Salvatore Insalaco wrote:
I've got some time to take a look at the code. It's very nice, readable and declarative, but obviously not optimized for "raw speed". There're a few things to do to have a speed-up of 2x, without going "low-level".
You have my individed attention...
1) There's a lazyness leak in Pad.hs. The sum in: else make_block_bs bs0 : work (n + block_size_bytes) bs1 is not strict. With a very large file (e.g. 100 mb) it means stack overflow.
Oops! Well spotted...
To solve it just add a bang (!) before the n parameter:
work !n bs =
You've got to add {-# LANGUAGE BangPatterns #-} at the top of the file too. There're solutions that don't imply BangPatterns, and use only seq, but I like bang patterns!
Ah, so *that's* what bang patterns do?
2) make_block_bs is sub-optimal, and very critical to performance.
Yeah, so I see. (60% time spent here... ouch!) I'll bet that's where C is beating me...
I decided to use Data.Binary for it
I'm not familiar with that library (i.e. what it does or how you use it).
import Data.Binary import Data.Binary.Get import Control.Monad
// ...
instance Binary Block where put _ = undefined get = do xs <- replicateM 16 getWord32le return $ Block $ listArray (0, 15) xs
make_block_bs :: B.ByteString -> Block make_block_bs = decode
Mmm, OK. Doesn't look too bad...
3) You are doing a lot of access to fields of a strict data type (State). You can at least ask the compiler to help you a bit with -funbox-strict-fields.

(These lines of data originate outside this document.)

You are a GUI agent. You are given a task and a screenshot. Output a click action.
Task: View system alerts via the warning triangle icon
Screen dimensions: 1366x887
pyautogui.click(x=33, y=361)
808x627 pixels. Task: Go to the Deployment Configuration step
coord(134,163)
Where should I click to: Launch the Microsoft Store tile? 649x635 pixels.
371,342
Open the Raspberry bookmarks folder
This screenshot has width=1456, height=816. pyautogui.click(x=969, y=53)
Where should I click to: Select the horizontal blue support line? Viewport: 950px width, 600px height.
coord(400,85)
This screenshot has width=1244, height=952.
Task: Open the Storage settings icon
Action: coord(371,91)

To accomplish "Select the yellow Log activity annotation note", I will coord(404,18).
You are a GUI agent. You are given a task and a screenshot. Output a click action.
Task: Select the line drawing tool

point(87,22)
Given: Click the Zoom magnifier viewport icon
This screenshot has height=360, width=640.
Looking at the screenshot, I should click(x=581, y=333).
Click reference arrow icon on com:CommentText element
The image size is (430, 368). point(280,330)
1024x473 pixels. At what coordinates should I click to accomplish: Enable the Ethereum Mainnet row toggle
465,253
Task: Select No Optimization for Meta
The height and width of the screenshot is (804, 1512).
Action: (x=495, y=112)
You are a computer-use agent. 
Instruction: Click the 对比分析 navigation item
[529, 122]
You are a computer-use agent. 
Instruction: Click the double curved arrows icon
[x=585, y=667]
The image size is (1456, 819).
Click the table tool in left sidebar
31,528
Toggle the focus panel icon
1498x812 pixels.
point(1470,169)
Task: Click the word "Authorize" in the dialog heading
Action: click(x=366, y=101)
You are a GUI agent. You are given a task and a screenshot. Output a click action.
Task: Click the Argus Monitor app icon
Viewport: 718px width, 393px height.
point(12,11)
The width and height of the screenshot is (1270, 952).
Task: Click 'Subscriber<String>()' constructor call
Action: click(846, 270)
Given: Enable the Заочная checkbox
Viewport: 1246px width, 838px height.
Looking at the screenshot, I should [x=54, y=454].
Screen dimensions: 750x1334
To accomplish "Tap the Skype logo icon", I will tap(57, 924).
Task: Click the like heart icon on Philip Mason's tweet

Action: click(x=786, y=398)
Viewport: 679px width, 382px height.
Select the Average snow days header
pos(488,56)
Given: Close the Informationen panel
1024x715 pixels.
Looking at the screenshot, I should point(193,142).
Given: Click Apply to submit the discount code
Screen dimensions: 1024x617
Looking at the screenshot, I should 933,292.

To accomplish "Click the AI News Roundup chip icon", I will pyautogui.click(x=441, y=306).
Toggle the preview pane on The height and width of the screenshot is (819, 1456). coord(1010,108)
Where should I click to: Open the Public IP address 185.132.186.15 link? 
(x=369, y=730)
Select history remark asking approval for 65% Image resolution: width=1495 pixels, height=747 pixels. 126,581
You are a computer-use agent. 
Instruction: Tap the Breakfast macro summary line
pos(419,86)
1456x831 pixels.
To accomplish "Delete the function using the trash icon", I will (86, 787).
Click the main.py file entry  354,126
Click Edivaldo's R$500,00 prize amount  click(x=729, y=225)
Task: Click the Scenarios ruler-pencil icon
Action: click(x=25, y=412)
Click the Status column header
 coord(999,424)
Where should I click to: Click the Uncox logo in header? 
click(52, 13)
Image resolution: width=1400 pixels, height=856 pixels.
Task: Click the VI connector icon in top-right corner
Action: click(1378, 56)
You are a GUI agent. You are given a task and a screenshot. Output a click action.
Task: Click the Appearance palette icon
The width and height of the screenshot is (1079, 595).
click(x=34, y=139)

I did try that, but it didn't seem to make any difference for me. [Maybe it does now because of your other improvements? Which version of GHC and which platform are you running on? I'm GHC 6.8.2 on Windows...]
We have got a good, nearly 2x, speed-up with very few optimizations, and we run in a very small constant amount of memory.
I'm liking the sound of that. :-D
Probably compiling with -fvia-C could help even more
...oh yeah, that's no longer default for -O2. I forgot about that!
but strangely:
Segmentation fault
Is this supposed to happen? There're no "unsafe" functions or imports used in the program. Maybe a bug in GHC?
GAH! o_O That's not good(tm)... Any chance you could email me a Darcs patch (or 2 seperate ones?) I'll add it to the repo on my website, and test to see what numbers I get on my PC.